Mr Streeting set out how, if voted in at the next election, a Labour Government would tackle the crisis facing general practice.

“Of course GPs are having a real problem with their work load,” Mr Streeting said.

“If we want to sort this problem out then let’s deliver 2 million more appointments a year to cut NHS waiting lists.

Mental health support

Let’s have mental health support in every school. Let’s have mental health hubs in every community.

“Let’s double the number of scanners so we can diagnose earlier and treat faster.

“If we can get people treated and back on their feet we can get them back to work.”

Chris Philps, the Policing Minister, told the programme there were 850,000 more people on long-term sick since the pandemic.

Discussing plans announced by the Government this week to strip GPs of their power to sign people off and replace them with ‘specialist work and health professionals’, he was asked by host Fiona Bruce what makes them more qualified to sign people off.

Mr Philps said: “This is a very particular specialisation. They will be trained to identify what people can do, what they’re able to do rather than just sign them off as sick.

GPs under pressure

“GPs are under lots of pressure. We would rather they were seeing patients.

“There is also a concern that GPs being busy, being under pressure, might just be a little bit too quick to sign off a sick note.

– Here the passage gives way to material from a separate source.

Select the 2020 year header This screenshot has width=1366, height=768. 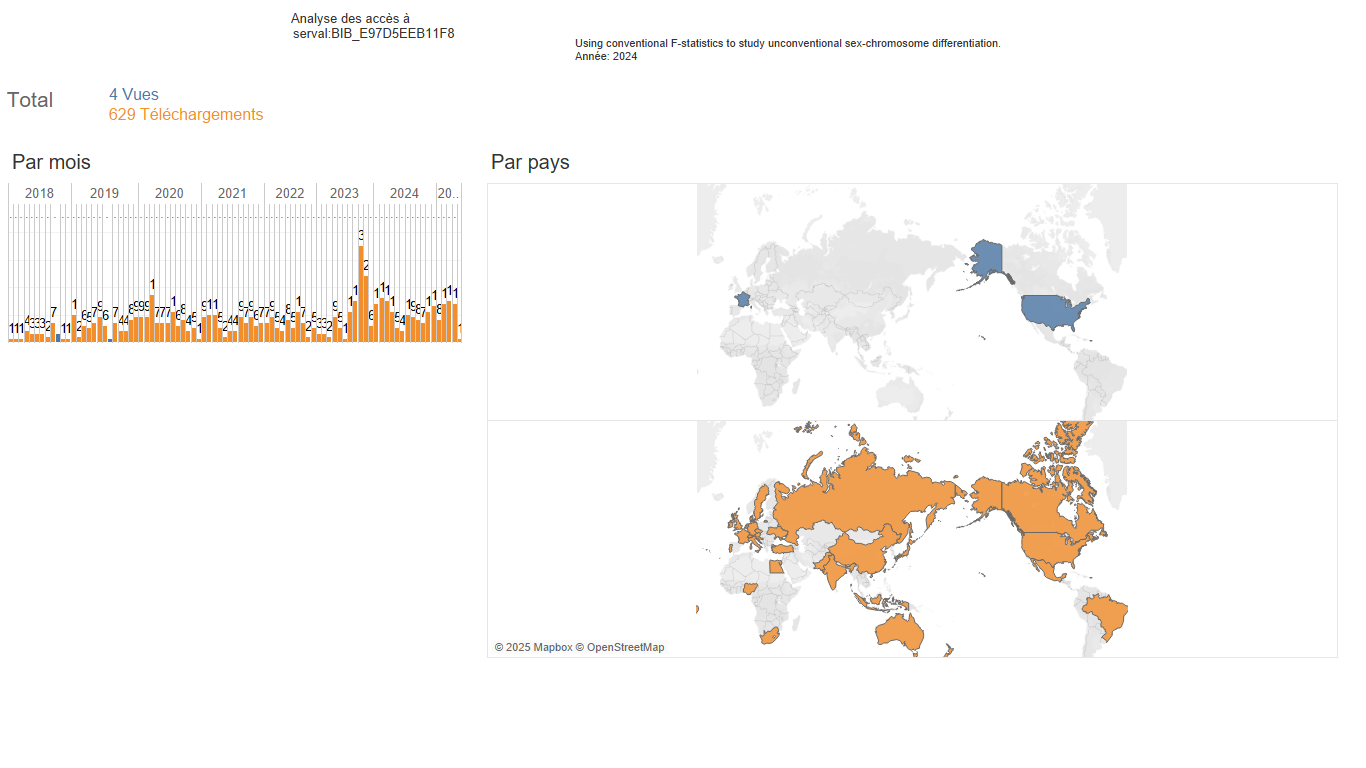click(169, 193)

“Having someone who is specialised in that area and who can think about what the individual is able to do, what things can they do with their condition, is a slightly more constructive way to look at it.”

Munira Wilson, the Liberal Democrats’ education spokesperson, said: “People who can’t work desperately want to work but are stuck on NHS waiting lists.”

She said the Lib Dems would introduce a ‘GP guarantee’ that you could see a GP within seven days by recruiting another 8,000 GPs.

“We also need to talk about public health,” she added. “We need to help people to stay well better.”